第41話ビギニングラブ
これからあまぁ~い恋人同士の、イチャいちゃベタベタクチュクチュちゅぱちゅぱな日々を期待していた愛は頭を抱えてまるまっていた。
(なんでだよ…どうしてまた愛にならなきゃいけないんだ…ひどい…ひどいよぉ…俺のあの決意…ひろしとしてやっと愛梨と出会えた…それなのに…ちくしょぉぉ!こうなったらこの中指で…徹底的にこの愛の洞窟奥まで探検してやる…止める奴はいない…あーなんか興奮してきた…。)

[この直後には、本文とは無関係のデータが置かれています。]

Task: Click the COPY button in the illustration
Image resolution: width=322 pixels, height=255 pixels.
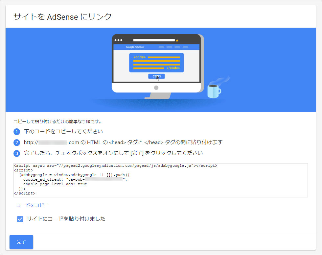Action: point(156,76)
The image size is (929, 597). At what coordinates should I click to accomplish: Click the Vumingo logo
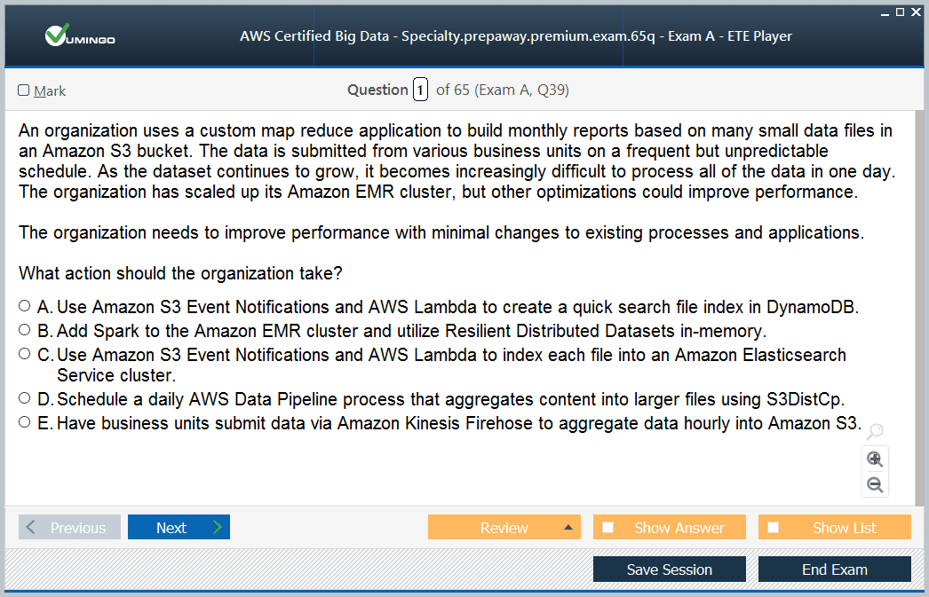point(80,36)
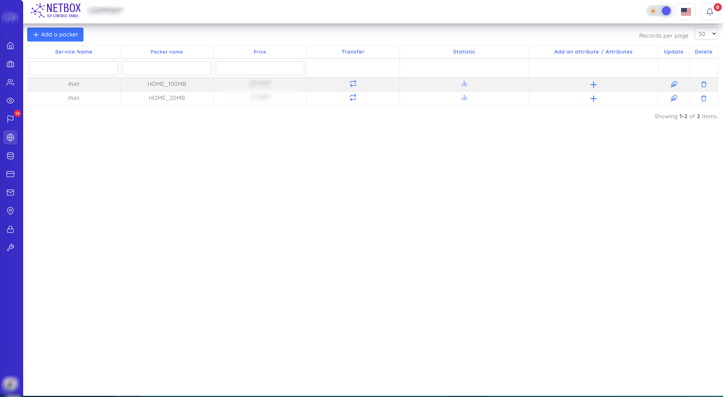Viewport: 723px width, 397px height.
Task: Open Records per page dropdown
Action: (x=706, y=34)
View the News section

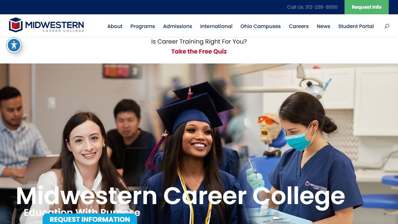click(323, 26)
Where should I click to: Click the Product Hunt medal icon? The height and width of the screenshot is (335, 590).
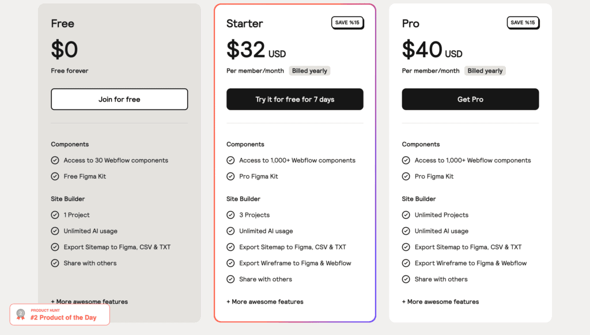coord(21,315)
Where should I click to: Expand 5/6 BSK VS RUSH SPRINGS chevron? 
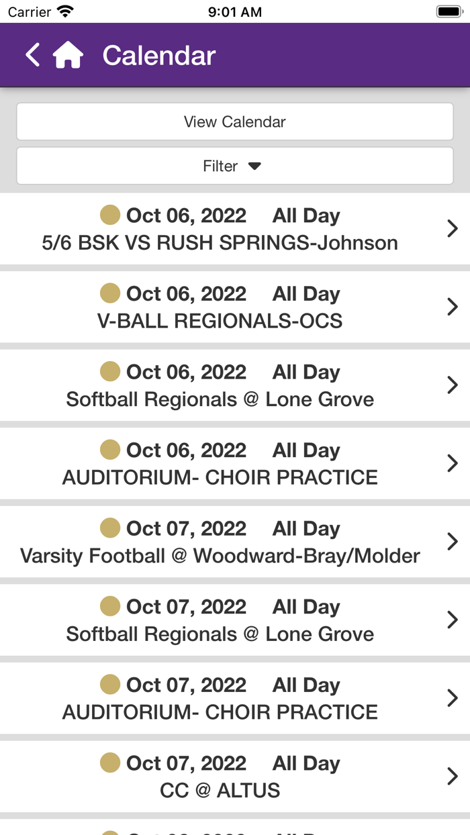[x=452, y=229]
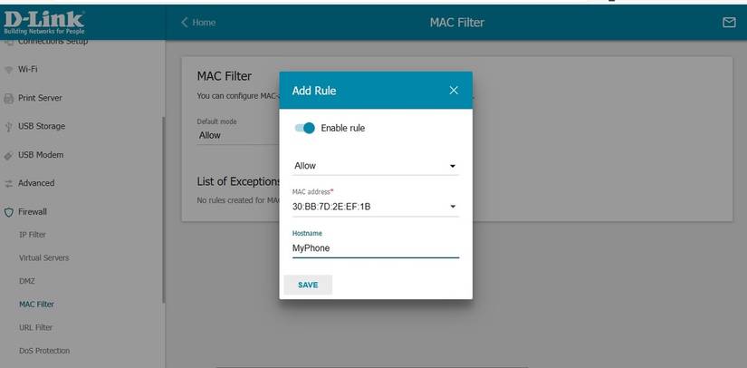Open the Default mode dropdown

point(235,135)
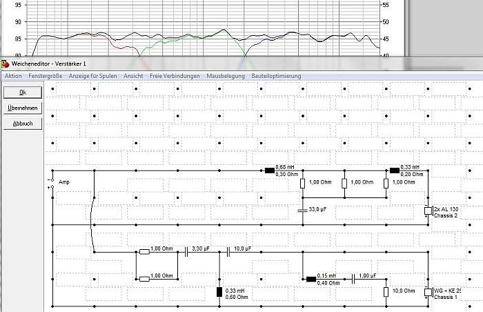Screen dimensions: 483x312
Task: Click the 0,15 mH 0,40 Ohm inductor
Action: pos(311,280)

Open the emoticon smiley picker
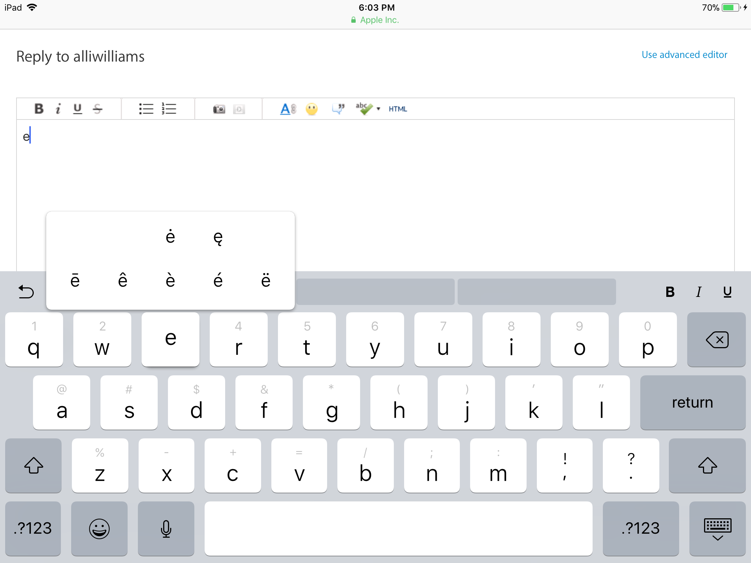coord(312,109)
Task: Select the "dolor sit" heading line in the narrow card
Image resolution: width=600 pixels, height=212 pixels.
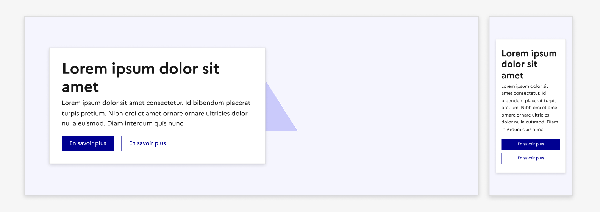Action: (519, 64)
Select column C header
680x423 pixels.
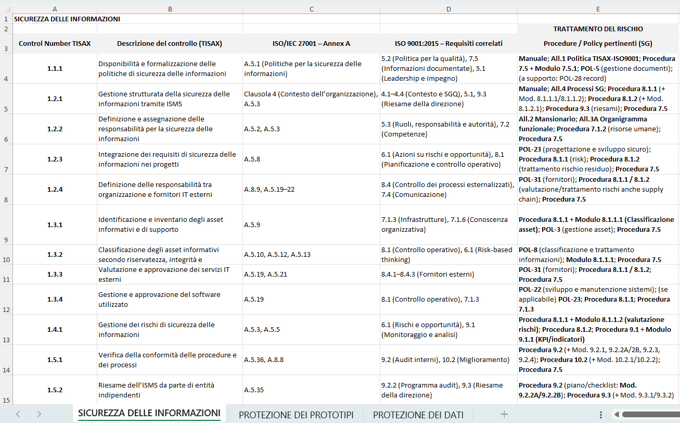tap(311, 9)
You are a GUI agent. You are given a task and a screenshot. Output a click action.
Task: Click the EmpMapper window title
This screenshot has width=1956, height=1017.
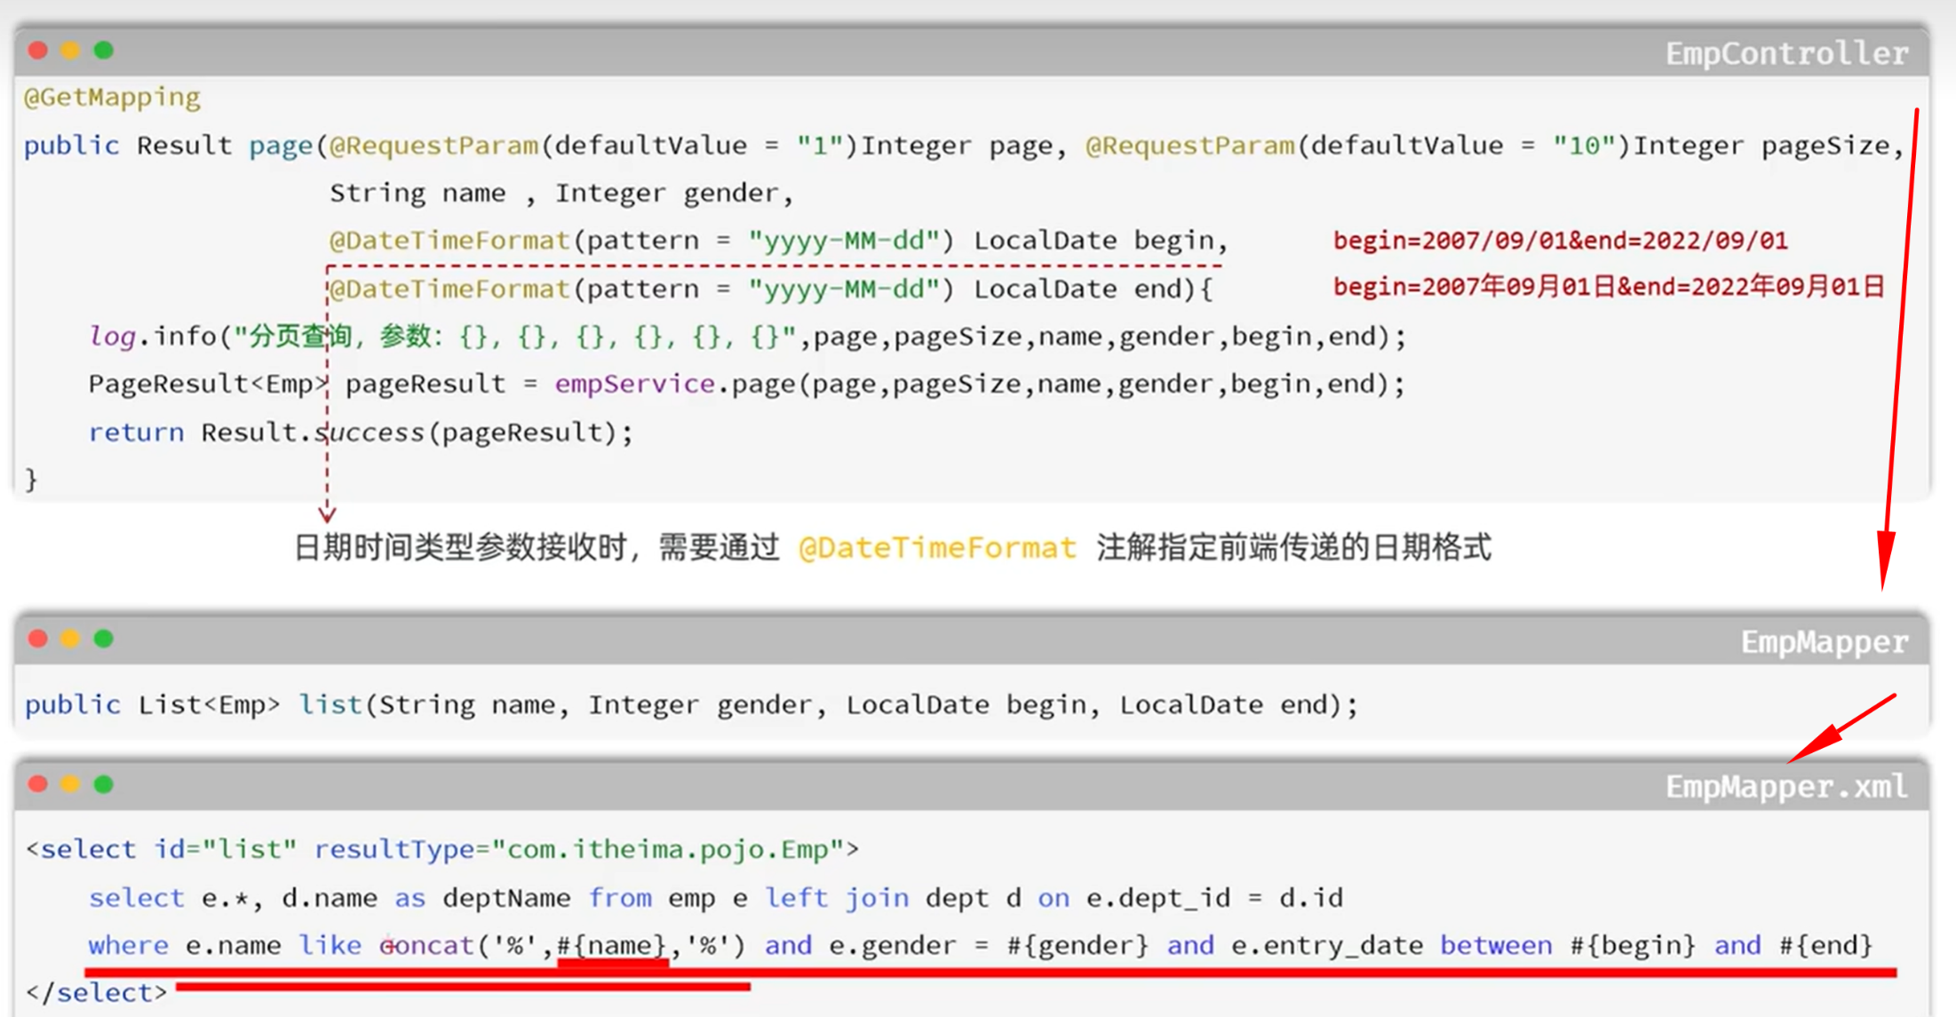(1823, 642)
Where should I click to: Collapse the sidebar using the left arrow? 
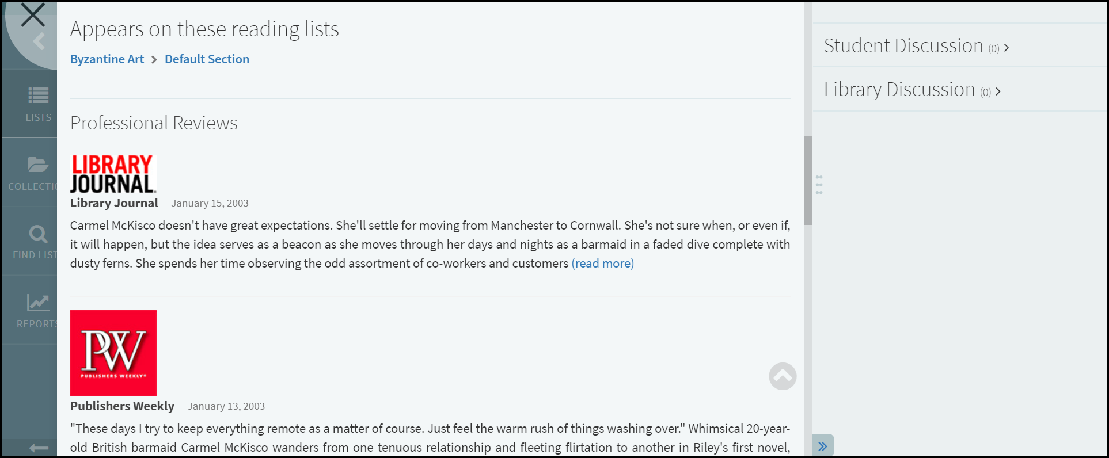click(39, 448)
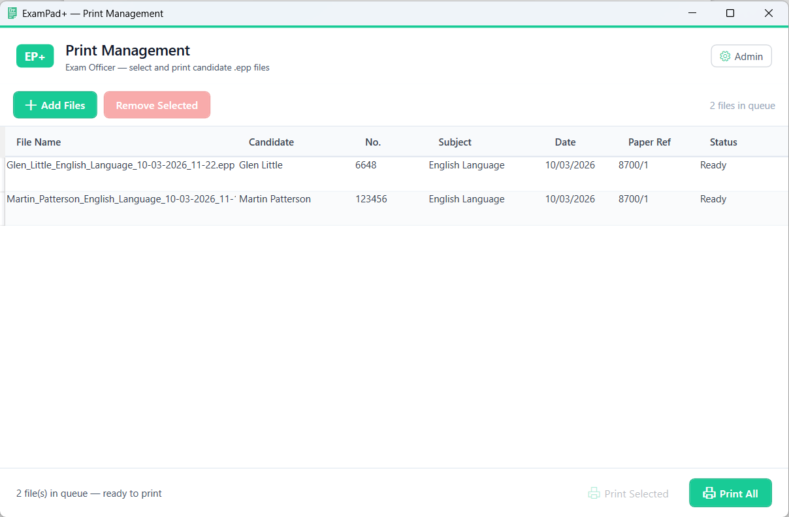
Task: Sort by the File Name column header
Action: tap(39, 142)
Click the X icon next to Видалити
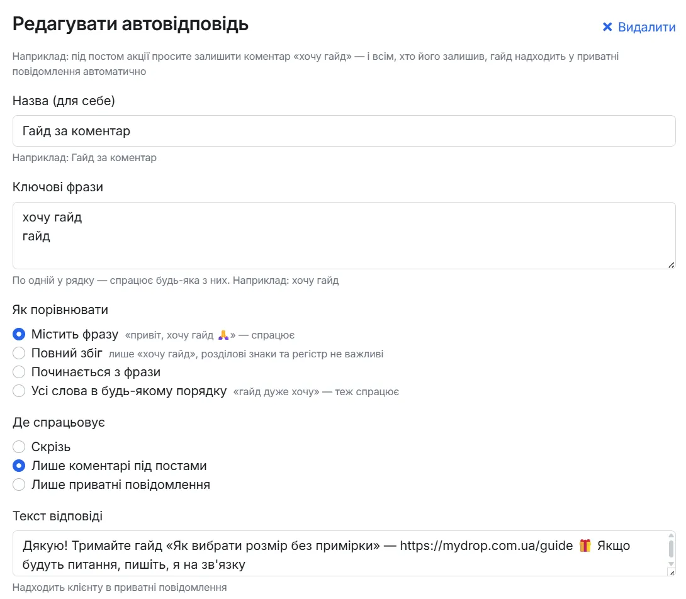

中指を見つめ息づかいが荒くなったその時、ふと床に落ちている物が目に入った。
(これって愛の時使っていたスマホだな…そうだよ…こんな事してる場合じゃなくもないんだけど愛梨に連絡しなくちゃな。)
少しの呼び出し音の後、愛梨が電話にでる。
「もしもし!愛?この番号愛だよね!どこに行ってたのよー!本当に…本当に心配してたんだから…」
興奮気味の声、そして涙を流しているのがわかる。
愛は少しうつむき気味に話していた。
「ごめんね愛梨…心配かけて。」
「愛なんでしょ?本物の愛だよね?」
「そうだよ、本物の愛だよ。」
「…愛だよね?愛だけの愛だよね?」
「ごめん愛梨、なにが言いたいのかよくわからないんだけど?」
「愛は愛だけの愛で、他の人って事はない?」
「あぁ…それなんだけど実は…。」
言いかけた時、愛の手からスマホが奪われた。
「愛梨よ…あのアパートへ来るが良い…。」
突然現れたカナ様が愛梨にそう言って電話を終わらせた。
愛は見上げる様にカナ様を睨み付けていた。
「…なぁ?どうしてまた愛にならないといけねぇんだよ?いい加減にしろよ!お前は本当になにがしたいんだよ…。」
「愛よ…わかる日が来るであろう。」
「なにがわかる日だ!ふざけるな!それに俺は愛じゃねー!ひろしだ!もう愛なんかしたくないんだよ…元に戻してくれよ頼むよぉ…。」
「無理。」
「戻せ!」
「我は無理だと言っている。」
「戻せー!」
「しつこい奴め…。」
「元に戻るまで俺は動かないからな!」
「好きにするが良い…魔道の力でアパートに行くのみよ…。」
「行っても動かねー。」
「バカが…動かぬわけにはいかないであろう。」
魔道テレポートで二人はボロアパートへ行く。
愛は固く座ったまま動かぬ決意でいた。